Customs, Excise and Gold Tribunal - Delhi Tribunal

Somel Enterprises vs Cc on 16 January, 1998

Customs, Excise and Gold Tribunal – Delhi
Somel Enterprises vs Cc on 16 January, 1998
Equivalent citations: 1998 (75) ECR 622 Tri Delhi
Bench: J Balasundaram, K D Shiben


ORDER

Shiben K. Dhar, Member (T)

1. The appellants filed a Bill of Entry for clearance of 500 Aerial parts (LNB – BCH027) and the value was declared as Rs. 1,85,734/-. The examination revealed the goods to be “C” Band, Low Noise Block Converters, Model BCH 027. The goods appeared to have been undervalued. During subsequent search operations some incriminating documents in the form of fax addressed to the appellant by his Uncle revealed modus operandi of under-valuation. Customs authorities also recovered two invoices bearing the same number in regard to identical goods. Based on such incriminating evidence, the Department held that the goods were grossly under-valued and since these were parts of Dish Antenna, they were not eligible to be cleared without the licence since these were consumer goods under ITC Public Notice 32 (PN) 92-97 dated 17.6.1992.

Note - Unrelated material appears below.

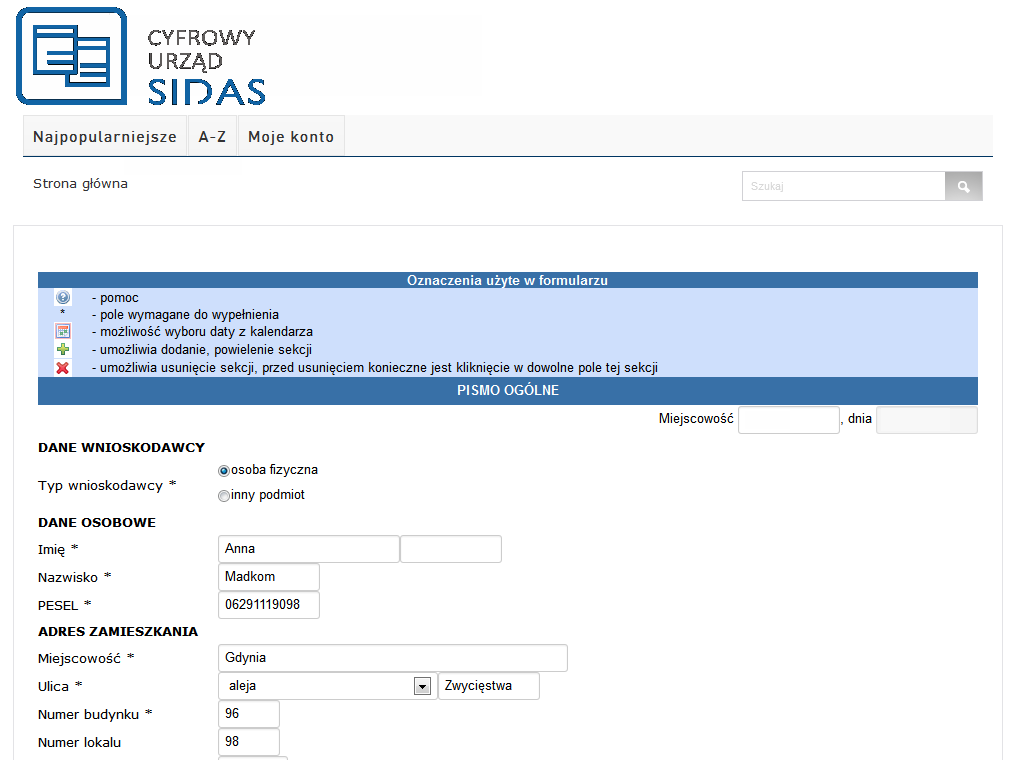1018x760 pixels.
Task: Click the green plus add-section icon
Action: click(63, 350)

2. Arguing for the appellants, the Ld. Advocate submitted that reliance could not be placed on invoices related only to “S” Band goods and the goods imported were not “S” Band and therefore, the value adopted on the basis of such invoices cannot be accepted. In any case, he submitted that fine and penalty imposed are harsh and excessive. He cites the case of Mis. Shyam Electronics v. Collector of Customs to plead leniency. He submitted that in that case even though confiscation of goods due to under-valuation was confirmed, penalty and redemption fine were reduced.

3. Ld. D.R. submitted that both invoices and fax messages recovered clearly establish the modus operandi involving under-valuation of these goods. The modus operandi was that part of money was paid by his Uncle in Canada and only the remaining part was paid by him in India. Moreover, the fact that two invoices had been issued with same number with identical goods indicated that for Customs Law purposes invoice with lower value was obtained and the remaining value was covered by another invoice.

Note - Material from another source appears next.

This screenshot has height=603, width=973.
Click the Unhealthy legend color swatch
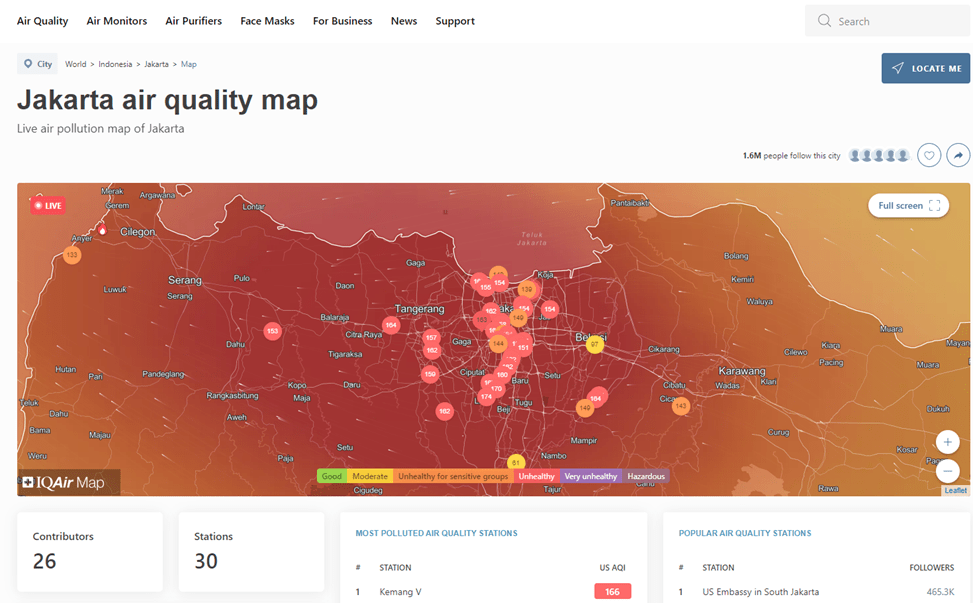(536, 476)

4. We have heard both sides. The fax messages indicate the modus operandi that was adopted. The existence of these fax messages addressed to the appellants is not denied. This clearly indicates how pieces were under-valued. Apart from this, the proceedings indicate the value of LNB – BCH – 027 to all other buyers as $30 or 32 and the goods were invoiced only as $10. The Collector at internal Page-5 of her Order has referred to query as to how difference between true value and value for customs was proposed to be arranged. In any case, the fax messages and invoices clearly indicate how transactions were under-valued. These coupled with the fact that similar imports were valued at 30 to 32$ clearly establishes under-valuation. We do not, therefore, find any infirmity in the Order of Collector in arriving at a finding that the goods were under-valued. There is also no infirmity in Order of Collector (Appeals) in holding that these were parts of consumer goods which needed the import license since the appellant was not actual manufacturer.

5. In view of this, we hold that goods were liable to confiscation. We uphold the order regarding confiscation of the goods and denial of benefit under ITC Policy. Considering, however, the facts and circumstances of the case and the value of the goods, we reduce redemption fine to Rs. 1,00,000 (Rupees One Lakh only) and penalty to Rs. 75,000 (Rupees Seventy Five Thousand only). Subject to this modification appeal is otherwise rejected and impugned order upheld.